Plans for a mini business park on a roadside WWII air site between the A90 north of Dundee have been pulled.
A developer hoped to turn the Inveraldie site into start-up business units and breathe new life into the yard.
In its time the site has been a petrol station, builder’s yard and house kit manufacturer.
But it was also previously criticised by Angus councillors for being a blot beside the Dundee to Aberdeen trunk road.
It is now tidy after new owners removed construction materials built up over decades.
However, Simco Commercial Ltd’s redevelopment scheme submitted to Angus Council a year ago has now been withdrawn.
Interesting history
The site is on land once part of RAF Tealing, a Second World War training base.
A large vaulted Nissen hut still stands as a reminder of the wartime role.
The Simco plans involved it being re-clad and retained.
An existing office was also to be refurbished.
The plans also included a new office building and three small business units.
And access onto the A90 would have been upgraded to meet council standards.
The company said: “It will clean the site up and optimise its layout.
“It will also provide an opportunity for more small businesses to locate here and flourish.
“We would contend that the application, although outwith an established development boundary, encompasses an existing commercial site of mixed use and fully supports the ethos and principles underlying current planning policy.”
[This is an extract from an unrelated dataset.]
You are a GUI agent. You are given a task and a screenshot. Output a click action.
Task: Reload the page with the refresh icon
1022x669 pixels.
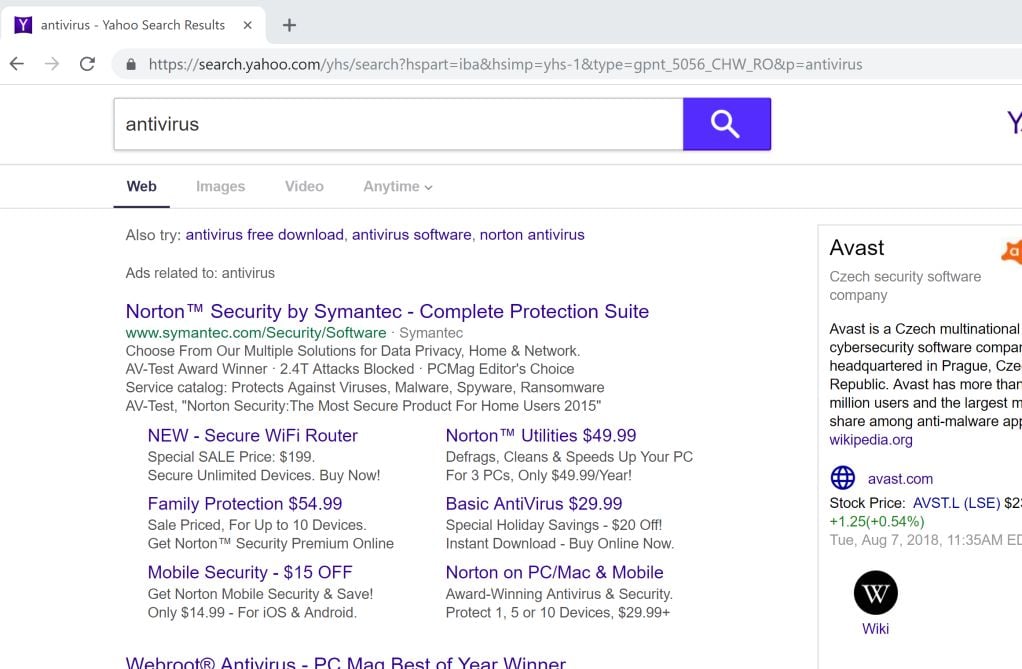pos(87,64)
The application was officially withdrawn last week but future plans could be submitted in due course.
Molotov link
RAF Tealing was used as a training base from 1942.
And in May that year it was the landing spot for a rare Russian aircraft on a top secret trip.
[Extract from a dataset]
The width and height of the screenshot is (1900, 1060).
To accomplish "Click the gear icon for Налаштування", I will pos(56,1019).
It carried Soviet foreign minister Vyacheslav Molotov on a military mission to meet Sir Winston Churchill at Chequers.
RAF Tealing is thought to have been chosen to draw as little attention during a news blackout.
Molotov was second only to Stalin in the Soviet leadership, but later fell out of favour with him.
His name was given to the infamous Molotov cocktail, usually a glass bottle containing incendiary material and lit with a cloth wick.